Gas tax cut proposed
House Minority Leader Bradley H. Jones Jr., R-North Reading, has proposed to suspend the Massachusetts 21 cent-per-gallon gas tax temporarily for the summer tourist season. He said, ''This proposal recognizes the people who don't have the immediate needs to go out and buy a hybrid vehicle overnight. When people feel like they're not paying something to the government, they feel a lot better."
Lt. Gov. Kerry Healey and other legislators supported the proposal, though its passage is in doubt. She said, ''We know that working families and small businesses are struggling to meet the higher costs of energy and gas right now."
Wendy K. Northcross, CEO of the Cape Cod Chamber of Commerce said, ''A lot of people here make their living from tourism. It's their mainstay here. They get anxious if there's something that can cut into consumer confidence."
Supporters propose using a portion of state surplus to make up for the estimated $187 million loss from suspending the gas tax from Memorial Day to Labor Day. A similar plan was proposed last week in Connecticut, but the legislature adjourned its regular session for the year without acting on it.
Reilly challenges home insurance rate hike
Attorney General Tom Reilly argued that the insurance industry is using an unexplained model for determining future hurricanes, overcharging for expenses and inflating its numbers to justify a proposed 12.9 percent statewide rate hike, including a 25 percent increase in the cost of homeowner insurance on Cape Cod.
Reilly filed his final brief with the Division of Insurance, as part of the rate setting case for the FAIR Plan, operated by the Massachusetts Property Insurance Underwriting Association. In September, the MPIUA filed its request for a 12.9 percent increase for homeowners statewide, a 25 percent increase for Cape Cod and a 20 percent increase for most of the cities and towns in Plymouth and Bristol counties. Reilly is recommending no overall rate increase statewide in 2006 – including rate decreases for homeowners in many communities – and a slight increase, 1.2 percent, for Cape Cod homeowners.
Forecast: State won't see 2001 job levels by 2010
Tepid job growth in Massachusetts means total employment here won't reach its peak level, established in 2001, by 2010, economists said during an annual outlook conference in Westborough. Economists with the New England Economic Project say economic growth in Massachusetts between 2006 and 2010 will be "lackluster" compared to the expansions of the 1980s and 1990s, with annual growth in real gross state product of 2.8 percent.

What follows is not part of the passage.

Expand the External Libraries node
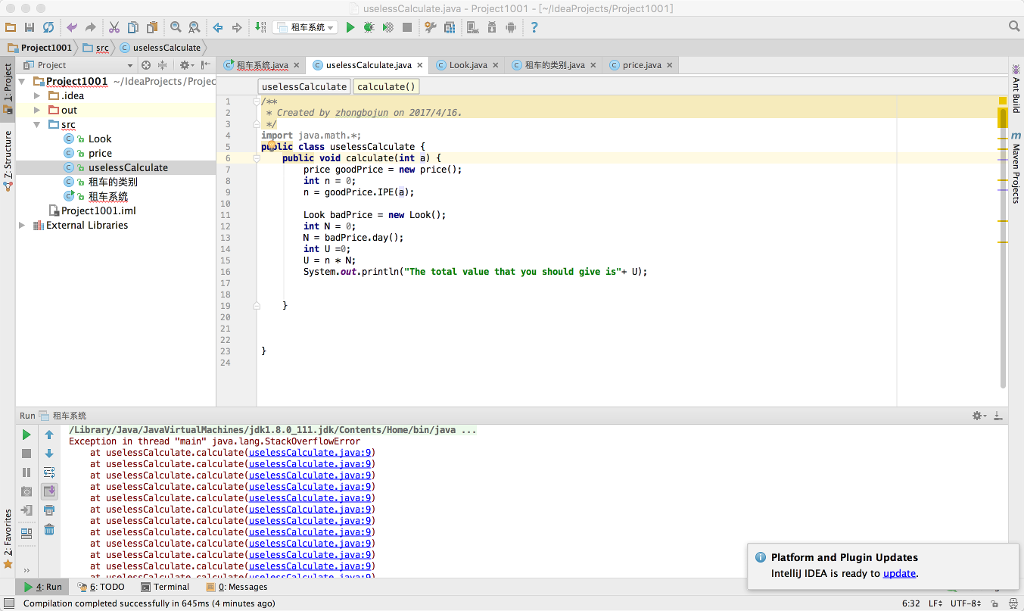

Alan Clayton-Matthews, assistant professor at UMass Boston and chairman of the project's Massachusetts forecast, said a resurgence in technology markets worldwide has improved the climate for exports and improved the local job market, but noted a costly drag on the local economy: energy prices in Massachusetts exceed those of the rest of the nation by 32 percent. Forecasters see a "rocky road" ahead for Rhode Island, a continuing "up cycle" for Vermont, slower rates of growth in Maine and Connecticut, and a different situation in New Hampshire, which posted the largest percentage increase in jobs in 2004 when it added 37,500 jobs, a 6.8 percent increase.